After several days of Al Fahim talking up in the media the staggering wealth of the Abu Dhabi sheikh, Mubarak, chairman of the country’s strategic government arm, the Executive Affairs Authority, was appointed chairman, to bring a more planned and dignified approach to what has indeed been huge financial investment since.

The sponsorships by Etihad, the Abu Dhabi Tourism Authority, which advertises the country around the world from the Manchester City pitchside hoardings, and a roster of other Abu Dhabi companies give City the look of a state enterprise – now with clubs in New York and Melbourne – but they maintain it is not.

The £200m academy built across the road from the stadium, and £20m college and community sports centre, have earned the owners good relations in impoverished east Manchester. They also nurtured City’s fans tenderly into the unfamiliar new era of moneyed success, before the £40-£60 ticket prices announced for the PSG return leg, which have drawn serious and scathing protest for the first time.

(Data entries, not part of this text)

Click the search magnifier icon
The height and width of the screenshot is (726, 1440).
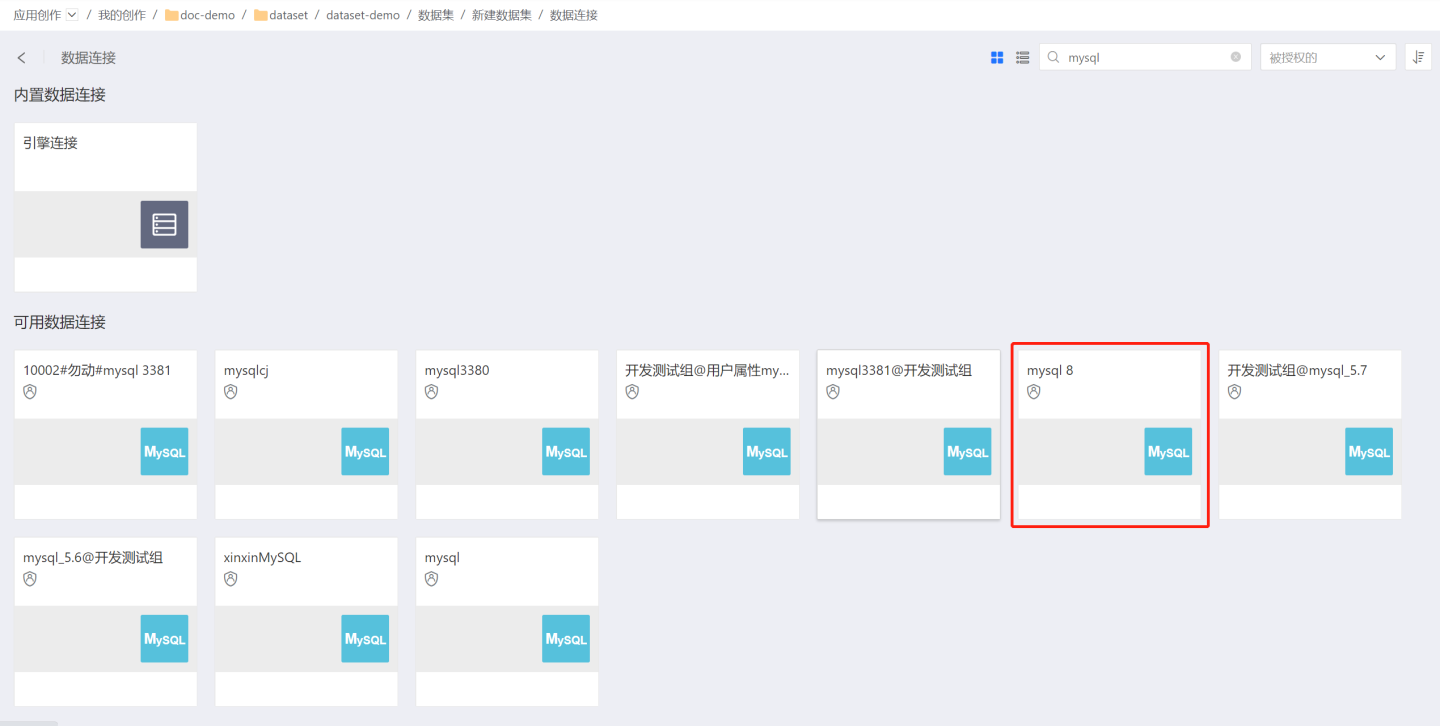[1053, 58]
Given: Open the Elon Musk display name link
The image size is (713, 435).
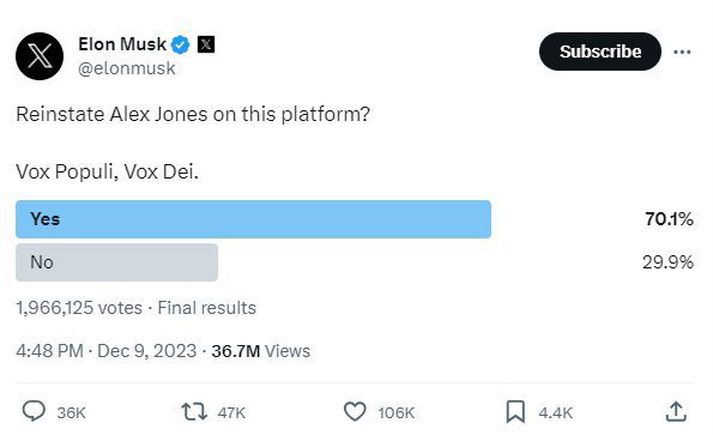Looking at the screenshot, I should [x=122, y=44].
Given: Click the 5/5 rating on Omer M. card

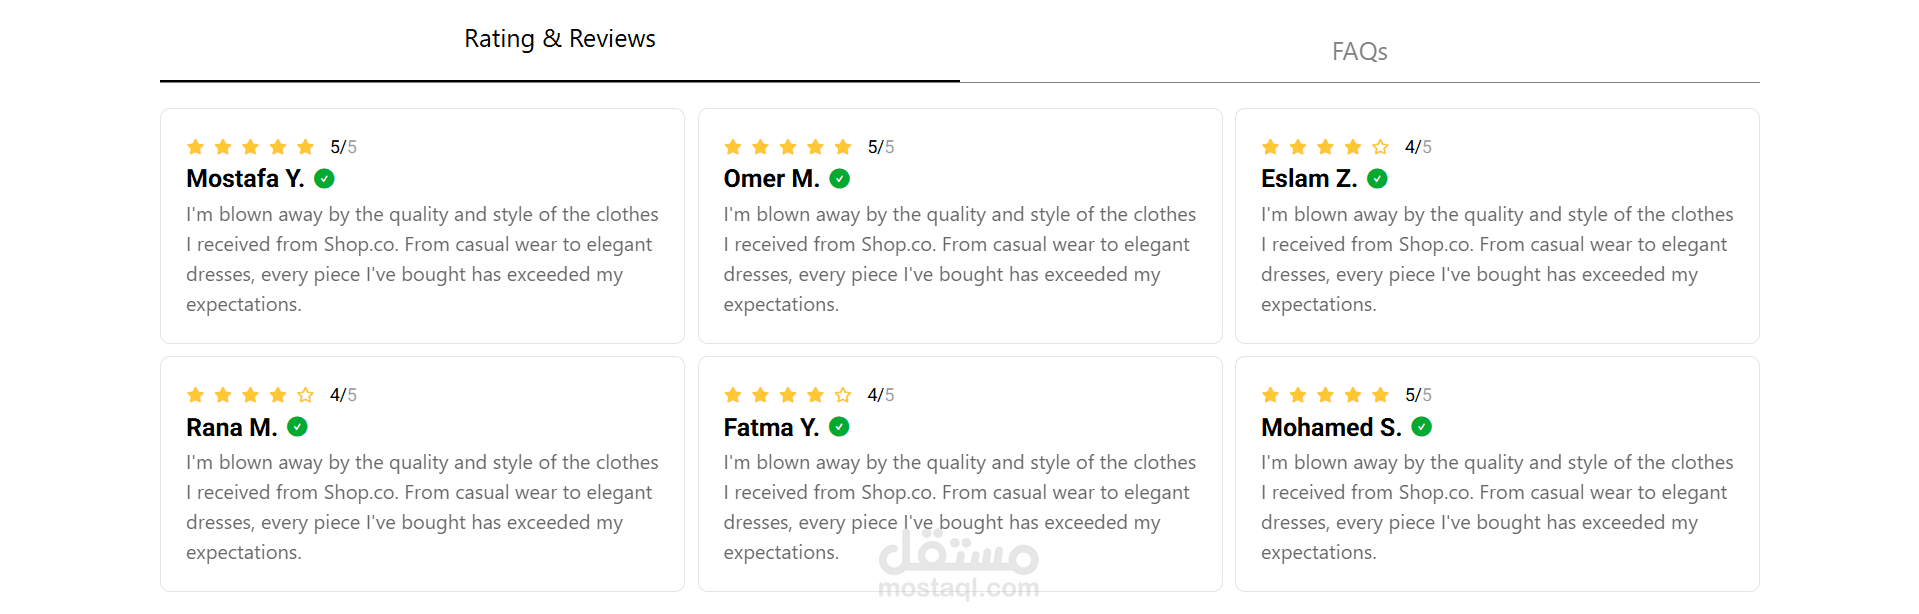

PSG’s charge to become Europe’s fourth-highest earning club, according to the accountants Deloitte, with €481m income in 2014-15, has been fuelled by the famous sponsorship deal with the Qatar Tourism Authority, reported to be for €200m a year. Uefa disregarded it by half in its 2014 assessment under financial fair play rules, which require “connected” sponsorship deals to be for proper market value.

City’s Etihad stadium and shirt sponsorship deal passed Uefa’s scrutiny but the club agreed not to seek an increase in two secondary deals, one of which is understood to have been with the Abu Dhabi Tourism Authority, for £15m a year.

The scale of Premier League TV deals and built-up commercial power will see City safe under FFP rules, but in France, even with Qatar-owned beIN jointly paying for the rights, PSG’s prospects for maintaining their new status are not as certain.

For now, though, the ruling class of two tiny gulf countries, obscure in the west just a few years ago, look to Paris, where the football clubs they have bought and funded advance their claims on Europe’s greatest sporting prize.